-- START OF SUPPLIED DATA --

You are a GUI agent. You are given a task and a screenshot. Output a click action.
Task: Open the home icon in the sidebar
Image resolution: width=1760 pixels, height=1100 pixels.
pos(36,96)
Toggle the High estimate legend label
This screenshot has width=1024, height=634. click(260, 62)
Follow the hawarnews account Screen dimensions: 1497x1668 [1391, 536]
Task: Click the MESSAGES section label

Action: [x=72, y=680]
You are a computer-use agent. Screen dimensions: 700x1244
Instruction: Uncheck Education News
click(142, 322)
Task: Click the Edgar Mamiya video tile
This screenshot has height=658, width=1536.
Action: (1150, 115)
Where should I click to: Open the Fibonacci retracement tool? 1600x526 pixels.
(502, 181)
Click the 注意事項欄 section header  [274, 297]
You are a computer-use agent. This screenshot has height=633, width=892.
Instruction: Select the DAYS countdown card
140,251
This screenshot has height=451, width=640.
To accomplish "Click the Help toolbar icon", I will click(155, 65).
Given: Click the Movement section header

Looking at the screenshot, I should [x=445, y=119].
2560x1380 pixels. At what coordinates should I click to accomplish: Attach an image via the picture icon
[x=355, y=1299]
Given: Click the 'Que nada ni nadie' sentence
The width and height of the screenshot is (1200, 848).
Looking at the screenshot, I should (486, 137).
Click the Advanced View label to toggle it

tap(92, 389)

-- END OF SUPPLIED DATA --

Rewrite the records with every "section header" changed to "section heading", leaving everything else as it is.

You are a GUI agent. You are given a task and a screenshot. Output a click action.
Task: Open the home icon in the sidebar
Image resolution: width=1760 pixels, height=1100 pixels.
pos(36,96)
Toggle the High estimate legend label
This screenshot has width=1024, height=634. click(260, 62)
Follow the hawarnews account Screen dimensions: 1497x1668 [1391, 536]
Task: Click the MESSAGES section label

Action: [x=72, y=680]
You are a computer-use agent. Screen dimensions: 700x1244
Instruction: Uncheck Education News
click(142, 322)
Task: Click the Edgar Mamiya video tile
This screenshot has height=658, width=1536.
Action: (1150, 115)
Where should I click to: Open the Fibonacci retracement tool? 1600x526 pixels.
(502, 181)
Click the 注意事項欄 section heading  [274, 297]
You are a computer-use agent. This screenshot has height=633, width=892.
Instruction: Select the DAYS countdown card
140,251
This screenshot has height=451, width=640.
To accomplish "Click the Help toolbar icon", I will click(155, 65).
Given: Click the Movement section heading

Looking at the screenshot, I should [x=445, y=119].
2560x1380 pixels. At what coordinates should I click to accomplish: Attach an image via the picture icon
[x=355, y=1299]
Given: Click the 'Que nada ni nadie' sentence
The width and height of the screenshot is (1200, 848).
Looking at the screenshot, I should (486, 137).
Click the Advanced View label to toggle it

tap(92, 389)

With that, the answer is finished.